* **EXERCISE TASK**
Convert the records below into a numbered list, omitting any blank lines.

* **PROVIDED DATA**

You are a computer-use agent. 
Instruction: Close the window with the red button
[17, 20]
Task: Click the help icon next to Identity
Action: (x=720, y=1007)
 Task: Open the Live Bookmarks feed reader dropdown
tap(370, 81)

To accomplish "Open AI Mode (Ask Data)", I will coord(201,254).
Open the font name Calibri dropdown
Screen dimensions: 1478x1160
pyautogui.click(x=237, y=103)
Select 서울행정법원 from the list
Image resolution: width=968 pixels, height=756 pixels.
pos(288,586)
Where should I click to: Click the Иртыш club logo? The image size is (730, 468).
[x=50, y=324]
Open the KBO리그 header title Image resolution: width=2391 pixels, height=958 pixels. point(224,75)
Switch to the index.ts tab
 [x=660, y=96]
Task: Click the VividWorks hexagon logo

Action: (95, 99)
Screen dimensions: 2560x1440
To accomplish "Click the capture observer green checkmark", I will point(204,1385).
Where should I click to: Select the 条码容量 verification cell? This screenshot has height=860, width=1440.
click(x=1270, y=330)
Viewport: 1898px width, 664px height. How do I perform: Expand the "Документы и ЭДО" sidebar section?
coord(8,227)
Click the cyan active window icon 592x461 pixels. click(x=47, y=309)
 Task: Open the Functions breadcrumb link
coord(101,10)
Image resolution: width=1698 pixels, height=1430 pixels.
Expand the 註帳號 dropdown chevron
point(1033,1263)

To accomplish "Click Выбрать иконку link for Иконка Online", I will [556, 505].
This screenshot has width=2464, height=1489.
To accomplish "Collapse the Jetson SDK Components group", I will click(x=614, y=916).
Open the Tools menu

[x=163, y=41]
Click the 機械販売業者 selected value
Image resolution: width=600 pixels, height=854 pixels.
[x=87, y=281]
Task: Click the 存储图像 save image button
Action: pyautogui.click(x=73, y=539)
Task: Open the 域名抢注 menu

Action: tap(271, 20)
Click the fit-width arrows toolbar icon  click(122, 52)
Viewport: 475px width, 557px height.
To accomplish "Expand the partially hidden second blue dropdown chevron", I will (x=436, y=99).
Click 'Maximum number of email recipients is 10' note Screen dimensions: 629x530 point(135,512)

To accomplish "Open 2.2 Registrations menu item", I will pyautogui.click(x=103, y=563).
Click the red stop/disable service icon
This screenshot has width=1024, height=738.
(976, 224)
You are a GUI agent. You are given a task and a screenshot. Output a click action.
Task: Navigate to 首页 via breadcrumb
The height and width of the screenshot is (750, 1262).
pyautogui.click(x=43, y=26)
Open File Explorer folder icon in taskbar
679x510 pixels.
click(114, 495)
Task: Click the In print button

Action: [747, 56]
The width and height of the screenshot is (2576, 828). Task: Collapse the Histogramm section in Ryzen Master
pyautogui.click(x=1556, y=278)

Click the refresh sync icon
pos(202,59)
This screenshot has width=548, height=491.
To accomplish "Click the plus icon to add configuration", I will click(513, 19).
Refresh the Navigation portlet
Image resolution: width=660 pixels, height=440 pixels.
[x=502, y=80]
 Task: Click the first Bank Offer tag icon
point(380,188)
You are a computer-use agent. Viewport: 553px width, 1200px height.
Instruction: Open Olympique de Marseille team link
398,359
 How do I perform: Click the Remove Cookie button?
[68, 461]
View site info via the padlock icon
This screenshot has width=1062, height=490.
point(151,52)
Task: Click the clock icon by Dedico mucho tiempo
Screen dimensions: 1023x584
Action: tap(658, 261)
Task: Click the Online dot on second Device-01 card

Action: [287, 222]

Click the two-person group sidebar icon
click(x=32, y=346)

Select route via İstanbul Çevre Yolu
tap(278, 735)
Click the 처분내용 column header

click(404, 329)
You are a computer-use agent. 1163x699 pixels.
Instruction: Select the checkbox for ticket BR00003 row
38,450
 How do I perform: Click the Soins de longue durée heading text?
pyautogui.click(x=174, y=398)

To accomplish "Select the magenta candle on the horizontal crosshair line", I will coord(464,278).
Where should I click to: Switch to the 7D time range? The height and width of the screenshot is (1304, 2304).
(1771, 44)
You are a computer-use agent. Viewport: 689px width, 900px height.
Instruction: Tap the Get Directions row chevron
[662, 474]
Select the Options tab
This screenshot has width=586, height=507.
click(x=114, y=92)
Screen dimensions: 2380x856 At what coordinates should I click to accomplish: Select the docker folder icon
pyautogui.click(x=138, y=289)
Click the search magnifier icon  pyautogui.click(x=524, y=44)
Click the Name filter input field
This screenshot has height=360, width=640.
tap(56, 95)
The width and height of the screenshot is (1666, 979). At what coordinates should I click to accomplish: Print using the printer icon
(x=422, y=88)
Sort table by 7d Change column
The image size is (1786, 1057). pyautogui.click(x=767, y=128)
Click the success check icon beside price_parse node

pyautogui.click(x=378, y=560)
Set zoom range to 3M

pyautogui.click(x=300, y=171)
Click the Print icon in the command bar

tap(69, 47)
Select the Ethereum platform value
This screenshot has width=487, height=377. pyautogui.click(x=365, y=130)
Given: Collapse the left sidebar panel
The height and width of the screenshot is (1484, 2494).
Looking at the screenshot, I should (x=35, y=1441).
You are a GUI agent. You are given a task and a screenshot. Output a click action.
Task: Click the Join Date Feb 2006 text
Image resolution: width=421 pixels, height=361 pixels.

* **SOLUTION FOR THIS EXERCISE**
1. You are a computer-use agent. 
2. Instruction: Close the window with the red button
3. [17, 20]
4. Task: Click the help icon next to Identity
5. Action: (x=720, y=1007)
6.  Task: Open the Live Bookmarks feed reader dropdown
7. tap(370, 81)
8. To accomplish "Open AI Mode (Ask Data)", I will coord(201,254).
9. Open the font name Calibri dropdown
10. Screen dimensions: 1478x1160
11. pyautogui.click(x=237, y=103)
12. Select 서울행정법원 from the list
13. Image resolution: width=968 pixels, height=756 pixels.
14. pos(288,586)
15. Where should I click to: Click the Иртыш club logo? The image size is (730, 468).
16. [x=50, y=324]
17. Open the KBO리그 header title Image resolution: width=2391 pixels, height=958 pixels. point(224,75)
18. Switch to the index.ts tab
19.  [x=660, y=96]
20. Task: Click the VividWorks hexagon logo
21. Action: (95, 99)
22. Screen dimensions: 2560x1440
23. To accomplish "Click the capture observer green checkmark", I will point(204,1385).
24. Where should I click to: Select the 条码容量 verification cell? This screenshot has height=860, width=1440.
25. click(x=1270, y=330)
26. Viewport: 1898px width, 664px height. How do I perform: Expand the "Документы и ЭДО" sidebar section?
27. coord(8,227)
28. Click the cyan active window icon 592x461 pixels. click(x=47, y=309)
29.  Task: Open the Functions breadcrumb link
30. coord(101,10)
31. Image resolution: width=1698 pixels, height=1430 pixels.
32. Expand the 註帳號 dropdown chevron
33. point(1033,1263)
34. To accomplish "Click Выбрать иконку link for Иконка Online", I will [556, 505].
35. This screenshot has width=2464, height=1489.
36. To accomplish "Collapse the Jetson SDK Components group", I will click(x=614, y=916).
37. Open the Tools menu
38. [x=163, y=41]
39. Click the 機械販売業者 selected value
40. Image resolution: width=600 pixels, height=854 pixels.
41. [x=87, y=281]
42. Task: Click the 存储图像 save image button
43. Action: pyautogui.click(x=73, y=539)
44. Task: Open the 域名抢注 menu
45. Action: tap(271, 20)
46. Click the fit-width arrows toolbar icon  click(122, 52)
47. Viewport: 475px width, 557px height.
48. To accomplish "Expand the partially hidden second blue dropdown chevron", I will (x=436, y=99).
49. Click 'Maximum number of email recipients is 10' note Screen dimensions: 629x530 point(135,512)
50. To accomplish "Open 2.2 Registrations menu item", I will pyautogui.click(x=103, y=563).
51. Click the red stop/disable service icon
52. This screenshot has width=1024, height=738.
53. (976, 224)
54. You are a GUI agent. You are given a task and a screenshot. Output a click action.
55. Task: Navigate to 首页 via breadcrumb
56. The height and width of the screenshot is (750, 1262).
57. pyautogui.click(x=43, y=26)
58. Open File Explorer folder icon in taskbar
59. 679x510 pixels.
60. click(114, 495)
61. Task: Click the In print button
62. Action: [747, 56]
63. The width and height of the screenshot is (2576, 828). Task: Collapse the Histogramm section in Ryzen Master
64. pyautogui.click(x=1556, y=278)
65. Click the refresh sync icon
66. pos(202,59)
67. This screenshot has width=548, height=491.
68. To accomplish "Click the plus icon to add configuration", I will click(513, 19).
69. Refresh the Navigation portlet
70. Image resolution: width=660 pixels, height=440 pixels.
71. [x=502, y=80]
72.  Task: Click the first Bank Offer tag icon
73. point(380,188)
74. You are a computer-use agent. Viewport: 553px width, 1200px height.
75. Instruction: Open Olympique de Marseille team link
76. 398,359
77.  How do I perform: Click the Remove Cookie button?
78. [68, 461]
79. View site info via the padlock icon
80. This screenshot has width=1062, height=490.
81. point(151,52)
82. Task: Click the clock icon by Dedico mucho tiempo
83. Screen dimensions: 1023x584
84. Action: tap(658, 261)
85. Task: Click the Online dot on second Device-01 card
86. Action: [287, 222]
87. Click the two-person group sidebar icon
88. click(x=32, y=346)
89. Select route via İstanbul Çevre Yolu
90. tap(278, 735)
91. Click the 처분내용 column header
92. click(404, 329)
93. You are a computer-use agent. 1163x699 pixels.
94. Instruction: Select the checkbox for ticket BR00003 row
95. 38,450
96.  How do I perform: Click the Soins de longue durée heading text?
97. pyautogui.click(x=174, y=398)
98. To accomplish "Select the magenta candle on the horizontal crosshair line", I will coord(464,278).
99. Where should I click to: Switch to the 7D time range? The height and width of the screenshot is (1304, 2304).
100. (1771, 44)
101. You are a computer-use agent. Viewport: 689px width, 900px height.
102. Instruction: Tap the Get Directions row chevron
103. [662, 474]
104. Select the Options tab
105. This screenshot has width=586, height=507.
106. click(x=114, y=92)
107. Screen dimensions: 2380x856 At what coordinates should I click to accomplish: Select the docker folder icon
108. pyautogui.click(x=138, y=289)
109. Click the search magnifier icon  pyautogui.click(x=524, y=44)
110. Click the Name filter input field
111. This screenshot has height=360, width=640.
112. tap(56, 95)
113. The width and height of the screenshot is (1666, 979). At what coordinates should I click to accomplish: Print using the printer icon
114. (x=422, y=88)
115. Sort table by 7d Change column
116. The image size is (1786, 1057). pyautogui.click(x=767, y=128)
117. Click the success check icon beside price_parse node
118. pyautogui.click(x=378, y=560)
119. Set zoom range to 3M
120. pyautogui.click(x=300, y=171)
121. Click the Print icon in the command bar
122. tap(69, 47)
123. Select the Ethereum platform value
124. This screenshot has width=487, height=377. pyautogui.click(x=365, y=130)
125. Given: Collapse the left sidebar panel
126. The height and width of the screenshot is (1484, 2494).
127. Looking at the screenshot, I should (x=35, y=1441).
128. You are a GUI agent. You are given a task and a screenshot. Output a click action.
129. Task: Click the Join Date Feb 2006 text
130. Image resolution: width=421 pixels, height=361 pixels.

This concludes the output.